Work to complete: Transcribe the listing that follows in full, exactly, and drop its images.
---------- Supplied records ----------
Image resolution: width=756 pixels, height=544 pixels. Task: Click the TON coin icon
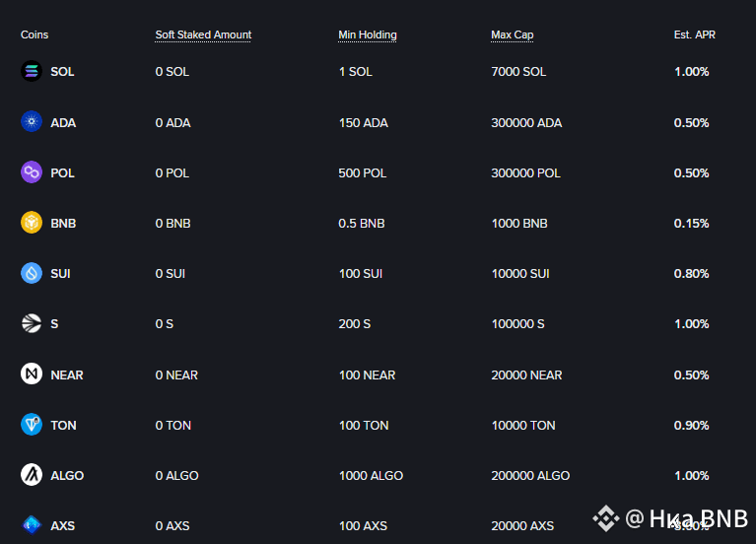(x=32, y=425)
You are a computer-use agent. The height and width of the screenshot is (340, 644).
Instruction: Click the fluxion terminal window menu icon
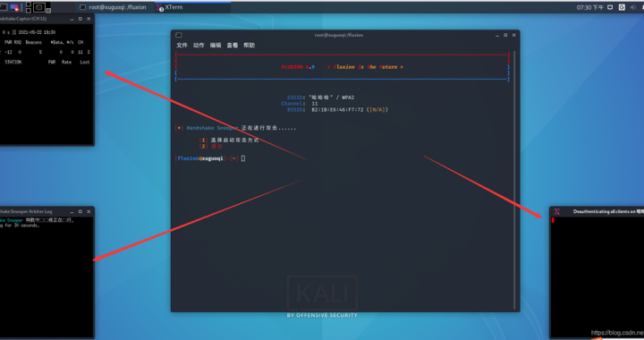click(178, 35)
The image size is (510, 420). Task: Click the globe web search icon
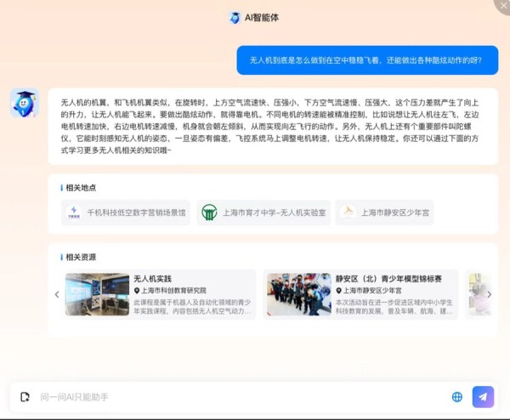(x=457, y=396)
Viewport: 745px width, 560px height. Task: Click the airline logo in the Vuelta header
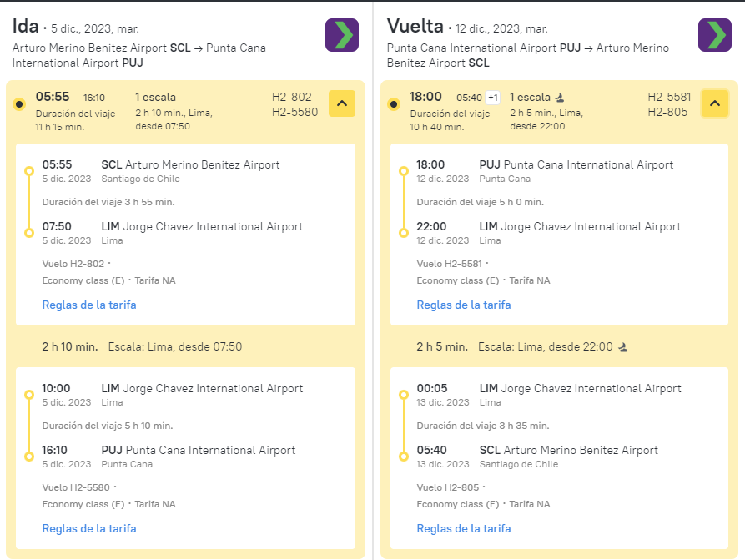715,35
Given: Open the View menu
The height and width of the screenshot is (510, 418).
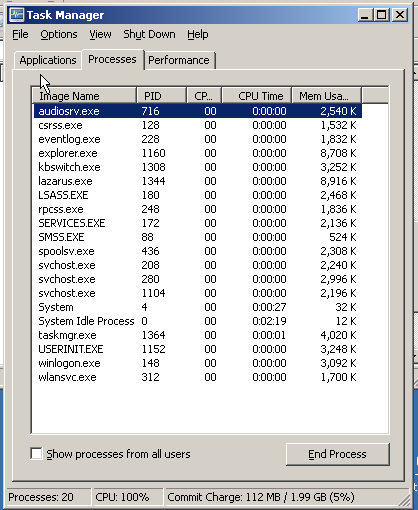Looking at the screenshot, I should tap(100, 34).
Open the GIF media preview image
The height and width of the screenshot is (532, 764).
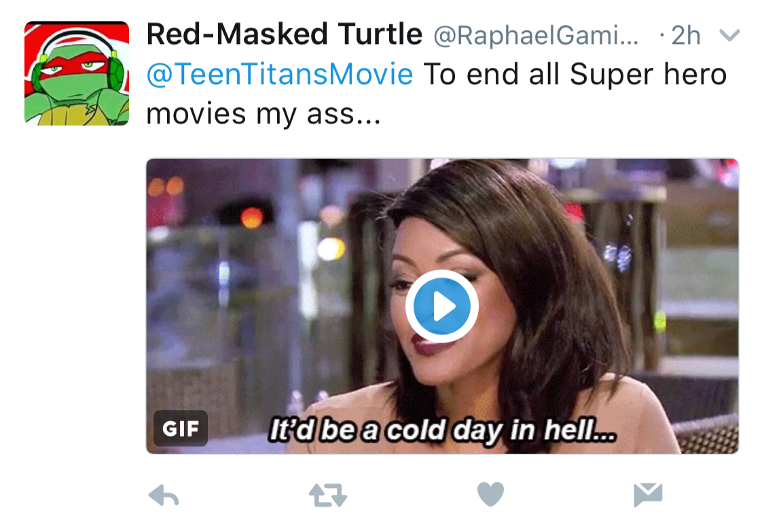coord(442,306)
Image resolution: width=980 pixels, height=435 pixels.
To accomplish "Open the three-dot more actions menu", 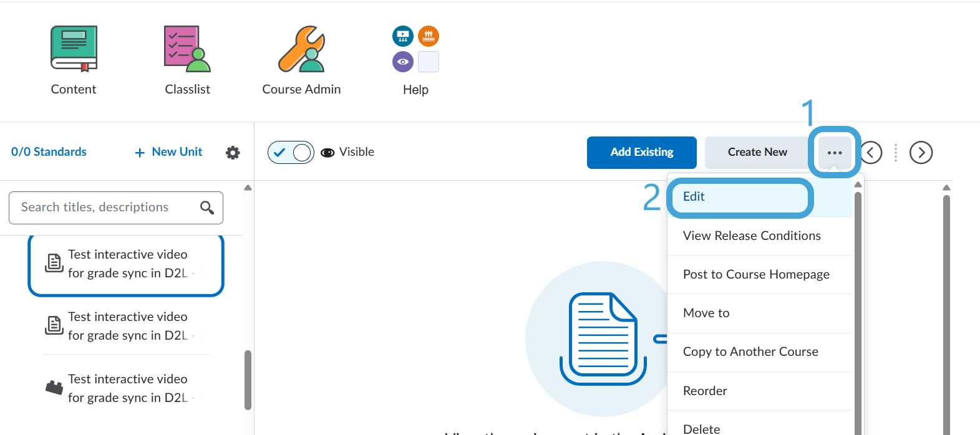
----------
Task solution:
Image resolution: width=756 pixels, height=544 pixels. Task: Click the TON coin icon
(x=32, y=425)
You are a computer-use agent. The height and width of the screenshot is (340, 644).
Instruction: Click the fluxion terminal window menu icon
click(178, 35)
The image size is (510, 420). Task: Click the globe web search icon
(x=457, y=396)
Viewport: 745px width, 560px height. Task: Click the airline logo in the Vuelta header
715,35
Given: Open the View menu
The height and width of the screenshot is (510, 418).
Looking at the screenshot, I should tap(100, 34).
Open the GIF media preview image
The height and width of the screenshot is (532, 764).
coord(442,306)
Image resolution: width=980 pixels, height=435 pixels.
To accomplish "Open the three-dot more actions menu", 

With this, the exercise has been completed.